Wind generation is expected to provide the bulk of the energy required to meet requirements for additional generation from renewable sources. However, wind generation is often located in remote areas, which requires new transmission construction to deliver its energy to load. Because wind and some other renewable sources of electric power are intermittent in nature, actual generating capacity available at times of peak demand is less predictable than it is for capacity produced from more traditional technologies. Another characteristic of renewable sources is that typically the actual electricity produced in relation to the available capacity is relatively small. Although a large amount of capacity based on maximum output may be planned, these resources will be “energy-limited” and produce a relatively low level of MW-hours compared to their maximum capacity.
Intermittent and energy-limited renewable resources require that sufficient dispatchable resources and transmission capacity be available to assure system resource adequacy and operating security at all times. One way to take this into account in assessing a region’s resource adequacy is to discount the total installed capacity from renewable sources to a level that reflects their expected operating capacity at the time of highest system demand. The appropriate level of assumed reduction is very much dependent upon regional conditions and the mix of renewable energy technologies. These characteristics might require the installation of additional thermal generation [AJF: NG & COAL] to ensure the ability to reliably serve load at the time of system peak.
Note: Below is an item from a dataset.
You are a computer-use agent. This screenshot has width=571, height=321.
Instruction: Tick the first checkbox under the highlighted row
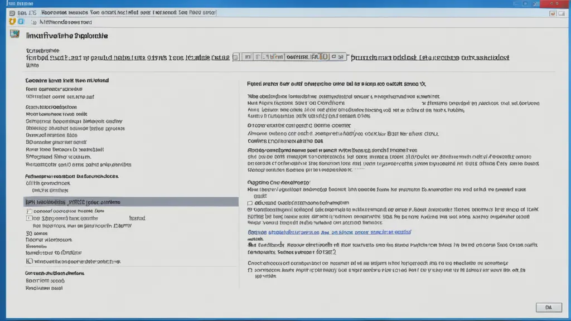coord(29,211)
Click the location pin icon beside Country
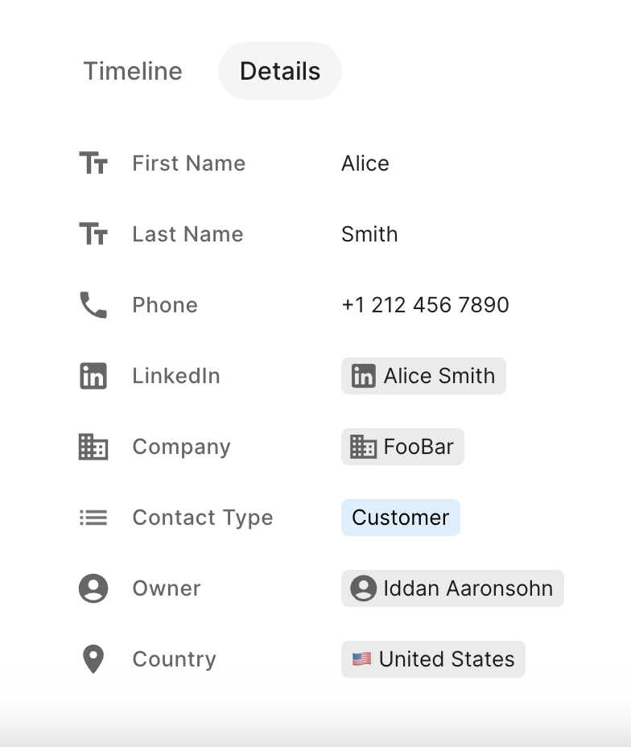 pos(92,659)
Further, renewable resources have some unique characteristics that need to be analyzed to determine their ability to operate within the capacity of local transmission facilities. Specific characteristics include reactive power capability, voltage regulation, and low-voltage ride-through capability, which allows generation to remain connected to the bulk system under low-voltage conditions. These characteristics have historically been problematic for wind generation. However, as amounts of wind generation are increasing, the manufacturers are improving the capabilities of the equipment being installed. In the past year, FERC has adopted standard interconnection requirements that apply to new wind generation capacity. These new requirements should help assure that new renewable generation being added does not degrade system reliability.
Aging Work Force
The loss of skilled and experienced technical talent is much more acute in the electric utility industry. According to a Hay Group study, 40 percent of senior electrical engineers and 43 percent of shift supervisors will be eligible for retirement by 2009. That study also found more than two-thirds of utility companies surveyed have no succession plan for supervisors and 44 percent have no plans for vice presidents. Not only does the industry not have enough professionals and managers, but the skilled labor force will be severely affected. Trying to get journeyman electricians and linemen will be more difficult than hiring the professional workforce.
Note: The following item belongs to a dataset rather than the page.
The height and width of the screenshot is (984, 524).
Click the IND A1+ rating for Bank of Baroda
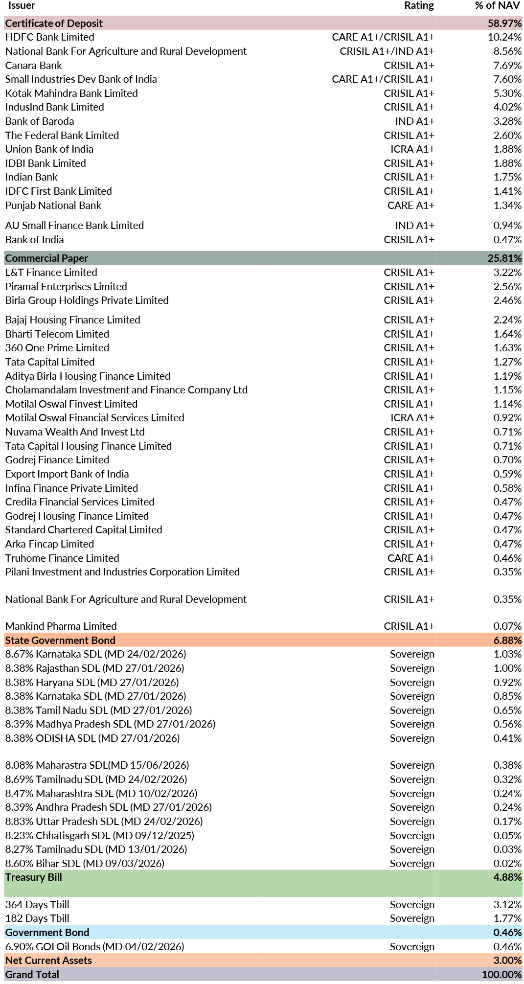coord(414,121)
At the same time, the demand for engineers with power background and other utility professionals has increased due to the advent of independent transmission companies, regional transmission organizations, and various markets. This caused the transmission dependent users, independent power producers, and other wholesale entities to increase their professional staff, particularly those with transmission planning expertise. Aggravating the problem of sustaining the essential technical knowledge is the dwindling numbers of students in the power engineering programs of most universities. Currently, the electric power engineering programs within the United States graduate about 500 engineers per year; in the 1980s, this number approached 2,000
The reliability of the North American electric utility grid is dependent on the accumulated experience and technical expertise of those who design and operate the system. As the rapidly aging workforce leaves the industry over the next five to ten years, the challenge to the electric utility industry will be to fill this void. The electric utility industry as a whole has not, however, established the needed cooperative programs with academia to reinvigorate the power engineering education in North America.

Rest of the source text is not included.